Election 2018: Democrats take majority in the house, Republicans make profits in the Senate

The Democrats took over the majority in the House of Representatives of President Trump's Republican Party on Tuesday, but the Republicans gained ground in the Senate and retained important governorship posts.

The mixed verdict in Trump's first nationwide election of the presidency showed the limits of his attempts to trouble Americans about immigration issues. College voters trained in the suburbs of the nation rejected his warnings of an "invasion" of migrants. But the workers and rural America adopted his aggressive speech and attitude.

The new majority in the Democratic House will end the dominance of the Republican Party in Washington for the last two years of Trump's first term, with key issues surrounding health care, immigration and government spending.

"Tomorrow will be a new day in America," said Nancy Pelosi, chairwoman of the house's minority house, which would be the next speaker in the house.

But the Democrats have a tight margin. You need 218 seats for a majority. The Democrats won 219 and the Republicans 193, with winners in 23 races indeterminate.

The Presidential party will retain control of the executive branch of the government alongside the Senate, but the Democrats will have a solid foundation that will allow them to scrutinize Trump's administration and its long-held tax returns.

Trump sent a warning early Wednesday.

"If the Democrats believe they are wasting the taxpayer's money to investigate us at the domestic level," Trump tweeted, "then we'll also be forced to examine them for all leaks of classified information and much more in the Senate Level can play this game! "It was not clear which" leaks "he referred to.

It could have been a much bigger night for the Democrats, who suffered stinging losses in Ohio and Florida, where Trump-backed Republican Ron DeSantis ended Democrat Andrew Gillum's attempt to become the first African-American governor of the state.

The 2018 elections also pointed to an extraordinary political reorientation in a voter directory characterized by race, gender and education, which could shape US policy for years to come.

The achievements of the GOP were supported by a coalition that is markedly older, whiter, more masculine, and less graduate. The Democrats relied more on women, black people, adolescents and university graduates.

The record variety on the ballot may have contributed to turnout.

Voters were on their way to sending at least 99 women into the house, which shot the record of 84. The house also received its first two Muslim women, Massachusetts elected its first black congresswoman, and Tennessee received its first senator.

Overall, women voted much more for Democratic candidates in Congress – with fewer than four out of ten Republican votes, according to VoteCast, a nationwide poll of more than 115,000 voters and about 20,000 non-voters.

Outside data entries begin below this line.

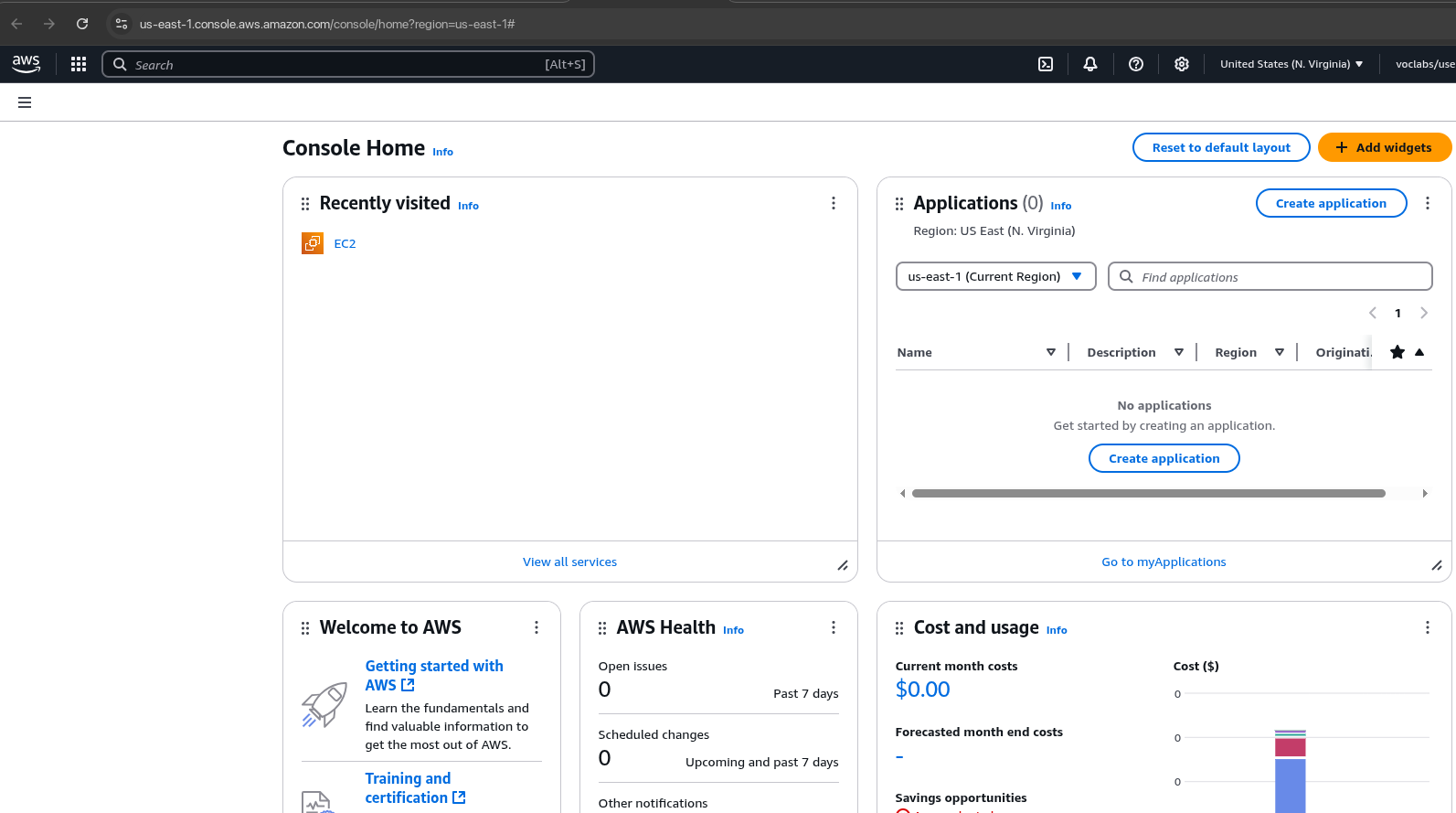Image resolution: width=1456 pixels, height=813 pixels.
Task: Open the hamburger side navigation menu
Action: coord(25,102)
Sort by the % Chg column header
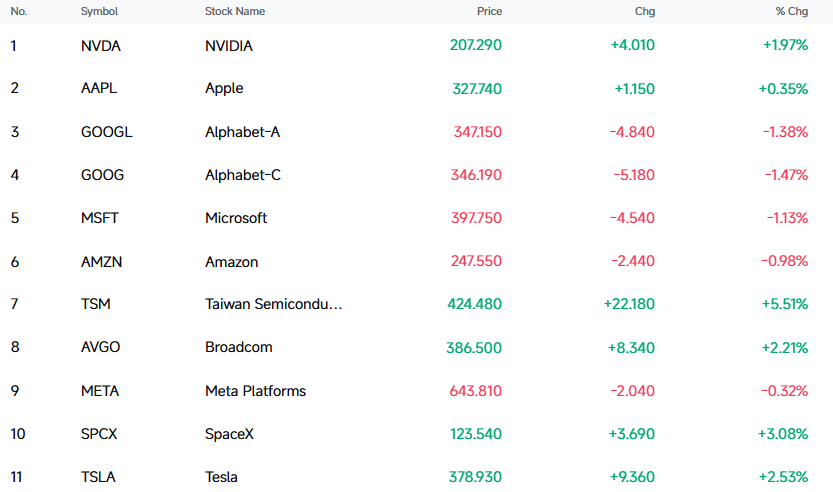The height and width of the screenshot is (492, 833). pos(792,11)
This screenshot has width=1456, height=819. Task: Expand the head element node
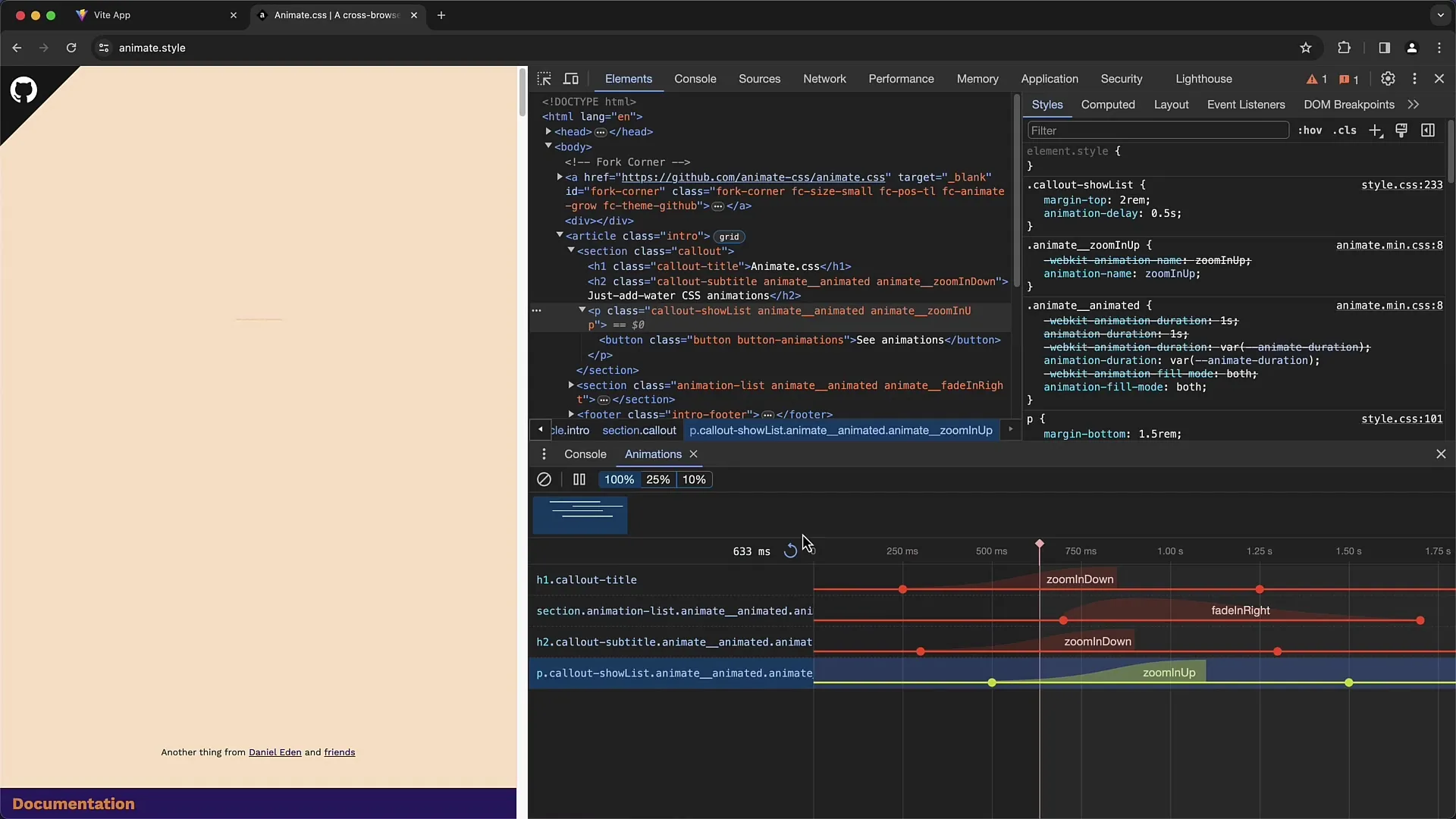point(548,131)
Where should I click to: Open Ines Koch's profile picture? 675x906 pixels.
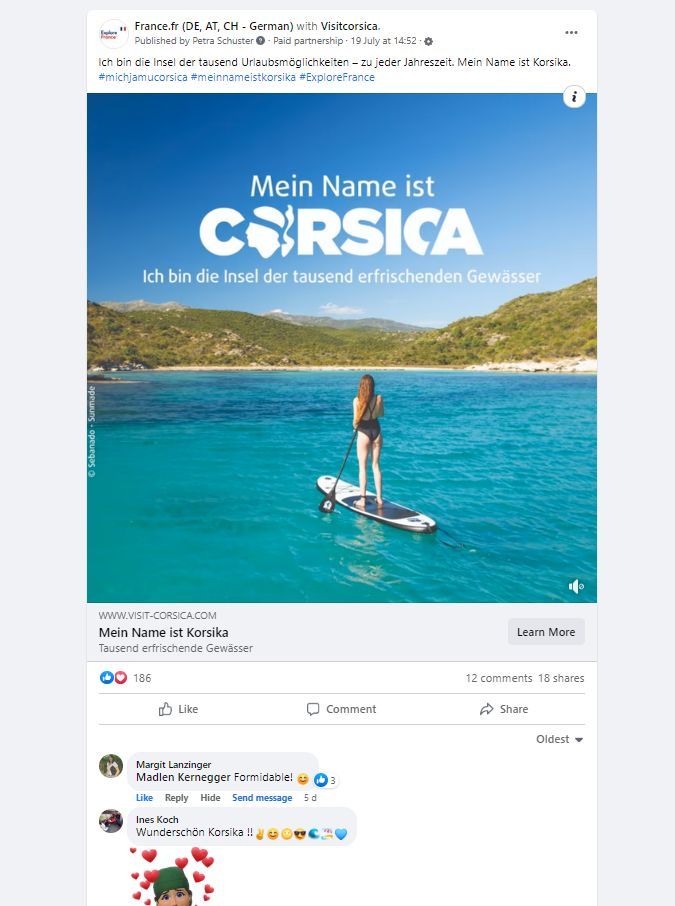tap(111, 821)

At house races, Democrats made seats in districts outside of Washington, Philadelphia, Miami, Chicago, and Denver. The party's dreams of a Senate majority, increasingly unlikely, were destroyed following the losses in Indiana, Missouri, Tennessee, North Dakota and Texas.

Trump encouraged voters to consider the mid-term of 2018 in response to his leadership, and proudly pointed to the emerging economy at its recent rallies. According to VoteCast, nearly 40 percent of voters vote to speak out against the president, while one in four votes voted in favor of Trump.